The School of EECS is hosting the following HDR Progress Review 1 Confirmation Seminar:

 
Towards Unified Online 3D World Modeling with Vision Foundation Models
 
Speaker: Fengyi Zhang
Host: Rocky Chen
 
Abstract: Recent 3D Vision Foundation Models (3DVFMs) have substantially advanced 3D world modeling by directly predicting key 3D attributes from uncalibrated images within a unified feed-forward architecture. Their strong generalization ability marks a promising shift away from traditional multi-stage SfM and MVS pipelines. Nevertheless, current 3DVFMs suffer from two fundamental limitations that hinder their real-world deployment: failing to maintain consistency between independent submap predictions in online settings, and lacking the semantic understanding required for downstream perception tasks.
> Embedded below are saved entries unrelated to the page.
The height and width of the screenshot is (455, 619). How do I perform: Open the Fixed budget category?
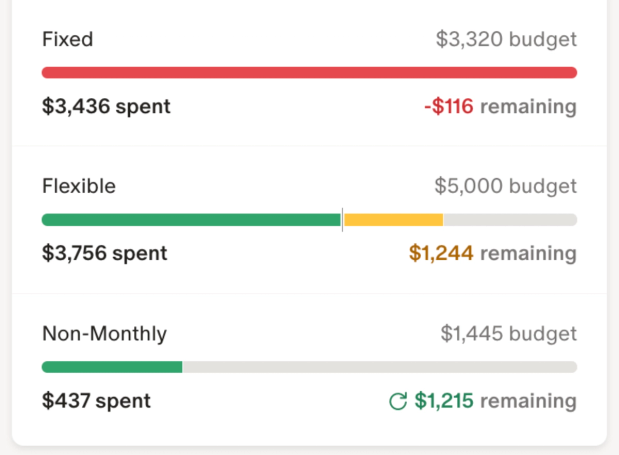[67, 40]
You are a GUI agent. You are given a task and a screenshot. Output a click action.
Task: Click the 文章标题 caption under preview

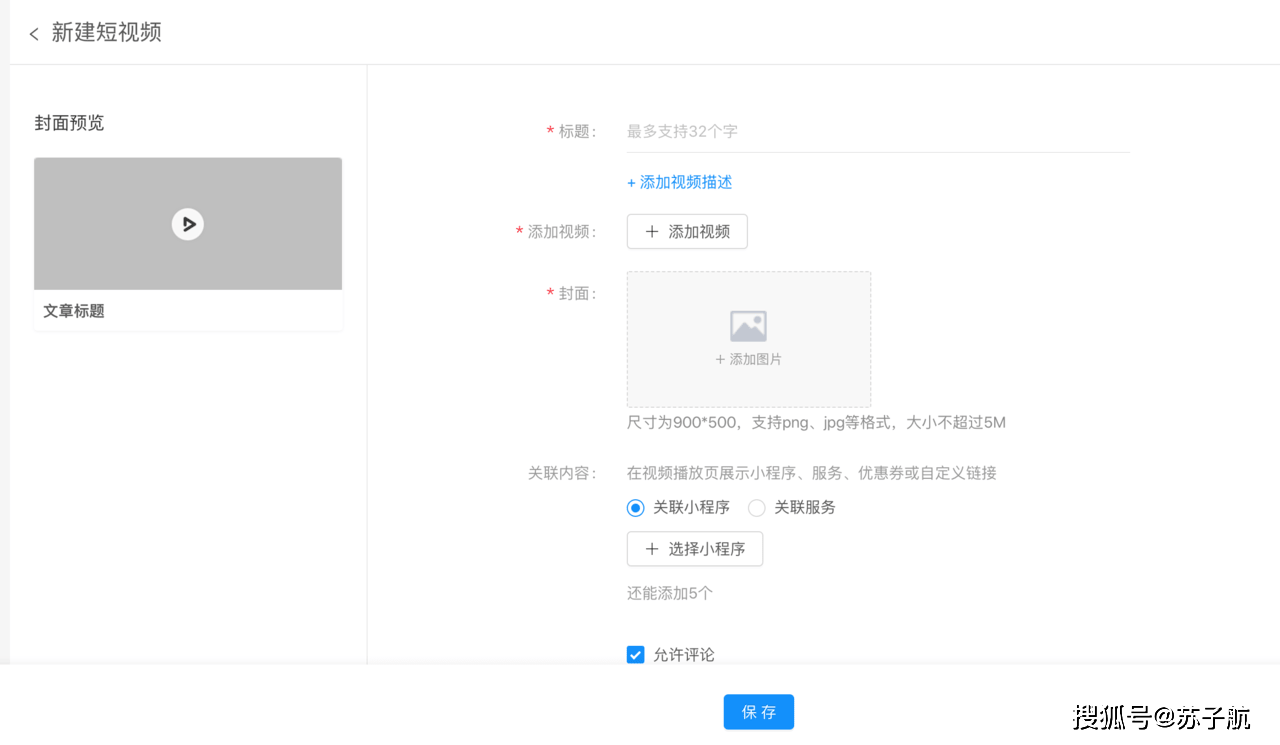tap(74, 311)

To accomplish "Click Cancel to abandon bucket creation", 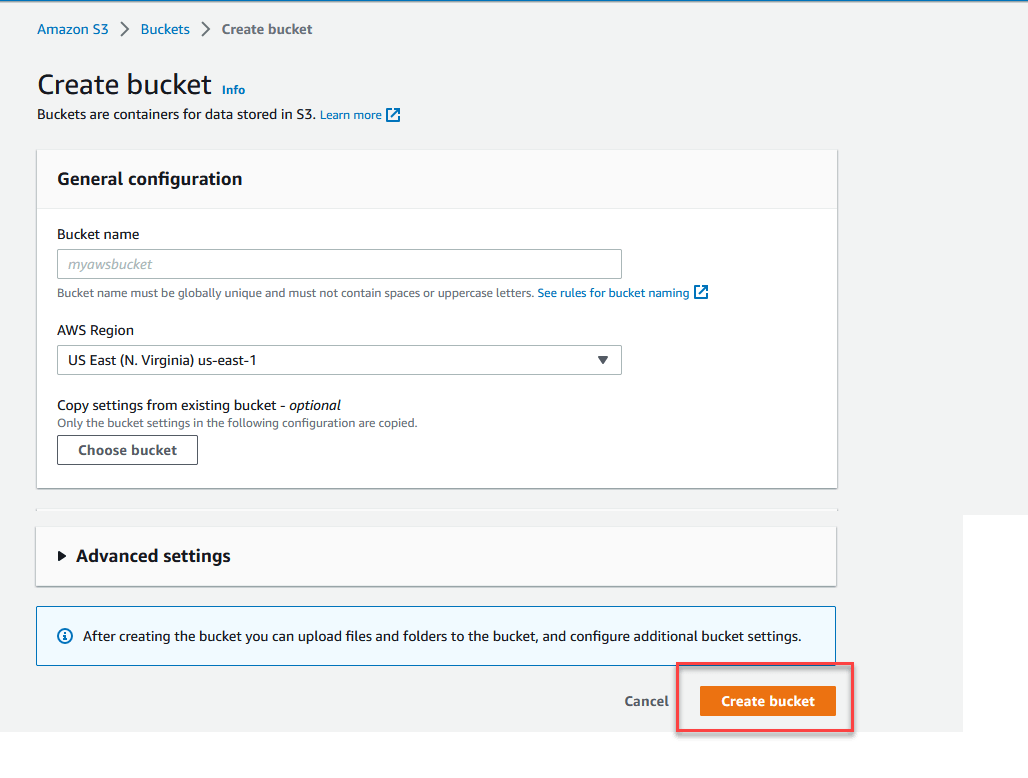I will 646,701.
To advance 3DVFMs toward consistent online reconstruction, we introduce TALO, which employs a higher-DOF, long-term alignment framework based on Thin Plate Spline, leveraging globally propagated control points to correct spatially varying inconsistencies. In addition, TALO adopts a point-agnostic submap registration design that is inherently robust to noisy geometry predictions. Collectively, these components enable globally consistent geometry and trajectory reconstruction in online settings. Building on the success of TALO, we further propose TT-Occ, which extends 3DVFMs toward semantic 3D world perception by incrementally integrating 3DVFMs with 2D foundation models and 3D Gaussian Splatting at runtime. TT-Occ yields accurate geometric reconstruction and open-vocabulary semantic understanding, without any network training or fine-tuning required. Together, these efforts move toward our broader research vision of unified online 3D world modeling with vision foundation models, enabling robust and consistent 3D perception for challenging 3D understanding tasks such as autonomous driving and embodied intelligence.
 
Bio: Fengyi Zhang is a second-year PhD student in the School of Electrical Engineering and Computer Science at the University of Queensland, supervised by Dr. Yadan Luo and Prof. Zi Huang. He obtained his Bachelor of Engineering from the School of Software at Shandong University, China, and his Master of Engineering from the School of Software Engineering at Tongji University, China. His research focuses on data-driven 3D reconstruction for real-world visual understanding.

About Data Science Seminar

This seminar series is hosted by EECS Data Science.

Venue

Room: 78-411, General Purpose South Building
Zoom: https://uqz.zoom.us/j/86449618497